Nós, os ateus e agnósticos também temos os nossos rituais e, sobretudo, as nossas contradições. Por exemplo, detesto o Natal e tudo o que de falso e hipócrita representa, mas gosto das iguarias que a esta quadra são associadas. Outro exemplo – há vários anos que neste dia publico um texto dedicado a Charles Chaplin que nos deixou num dia de Natal. E, por palavras diferentes, conto sempre a mesma história. É um ritual.

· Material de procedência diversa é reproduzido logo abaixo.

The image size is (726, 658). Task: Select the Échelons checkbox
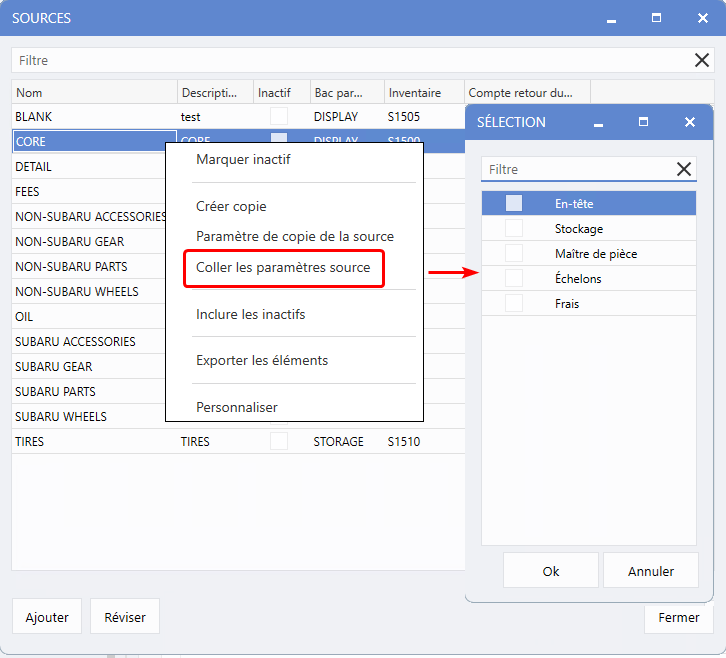pyautogui.click(x=513, y=278)
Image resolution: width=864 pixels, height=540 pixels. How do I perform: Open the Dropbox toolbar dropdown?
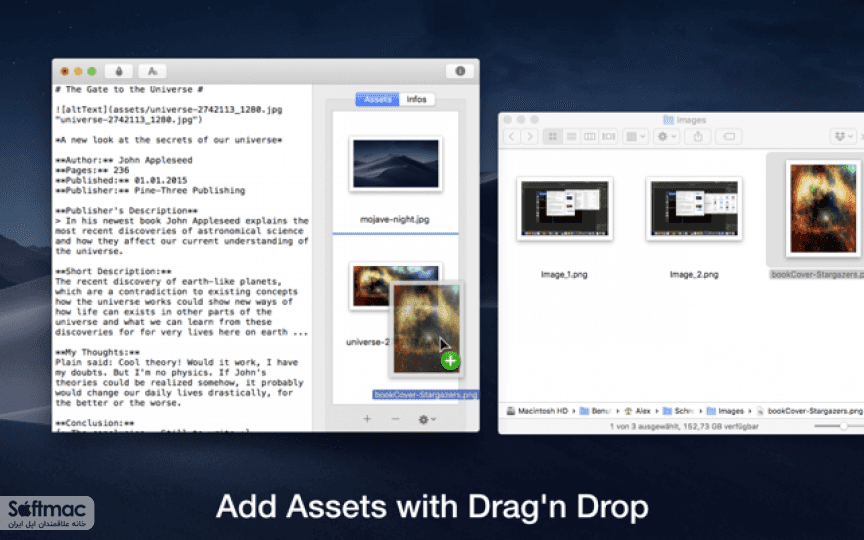(x=844, y=136)
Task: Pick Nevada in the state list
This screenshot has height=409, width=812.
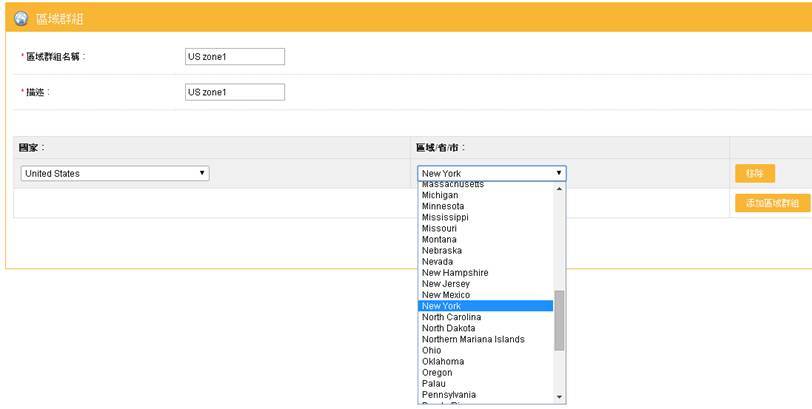Action: pyautogui.click(x=437, y=262)
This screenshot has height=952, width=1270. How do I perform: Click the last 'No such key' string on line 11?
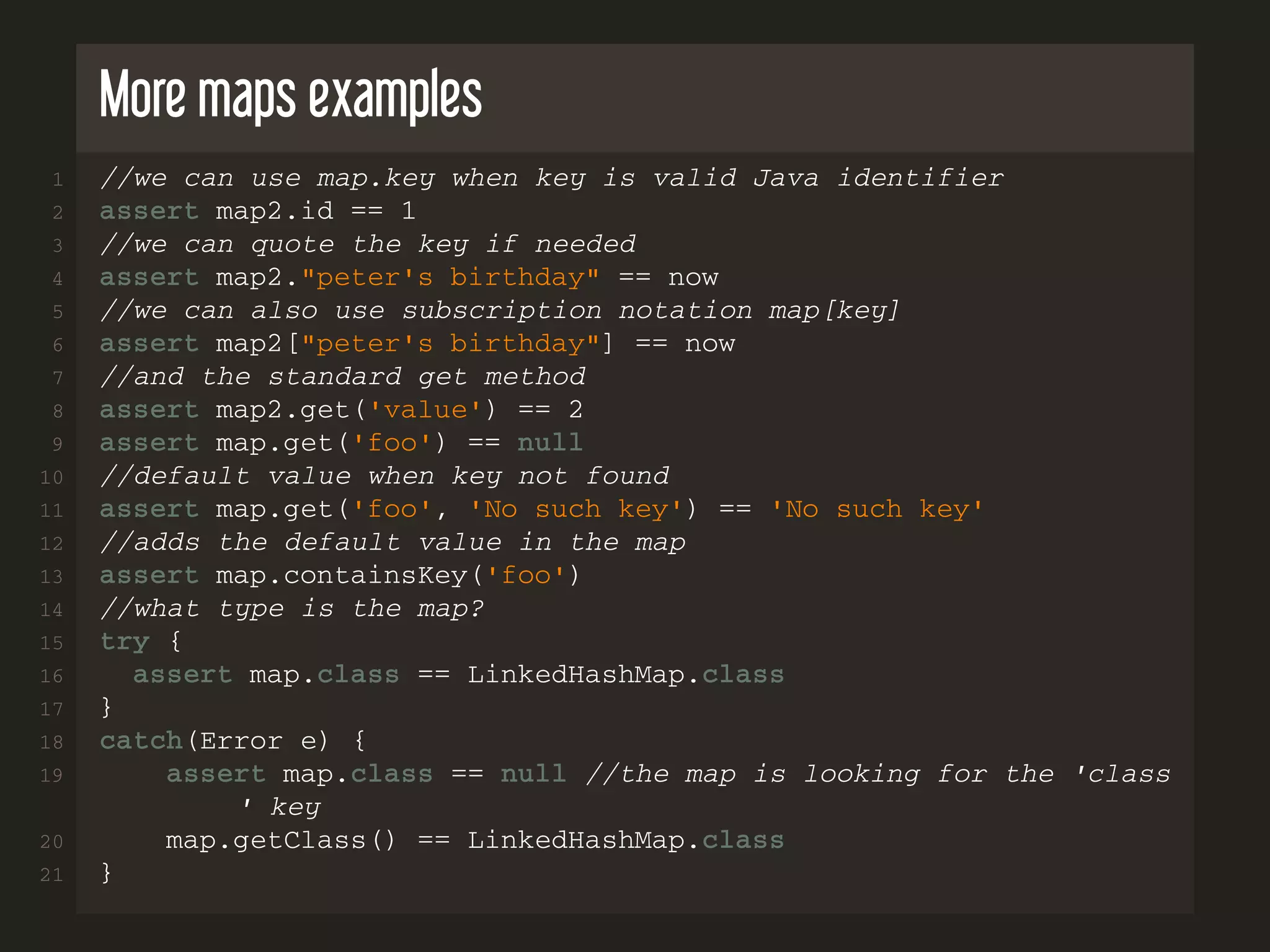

Morava no Murtal, próximo da Parede e, naquele dia de Natal de 1977, os meus pais e a minha irmã ainda solteira tinham ido almoçar a minha casa. À mesa, eu, minha mulher, meus filhos, pais e irmã, após a refeição, conversávamos e para que a televisão não interferisse nas nossas conversas, tínhamos-lhe retirado o som. Em certa altura, vimos que estavam a emitir filmes de Charlot uns atrás dos outros e pensámos que era mais um programa natalício. Porém, estranhámos a frequente intervenção do locutor que, entre a emissão de dois filmes, falava com ar grave. Como todos nós, dos mais novos aos mais velhos, éramos admiradores de Chaplin, ligámos o som. Então percebemos – Charles Chaplin tinha morrido.

Era um clown, um palhaço divino. Um grande actor e um homem coerente.

Presto-lhe a singela homenagem de neste dia o recordar.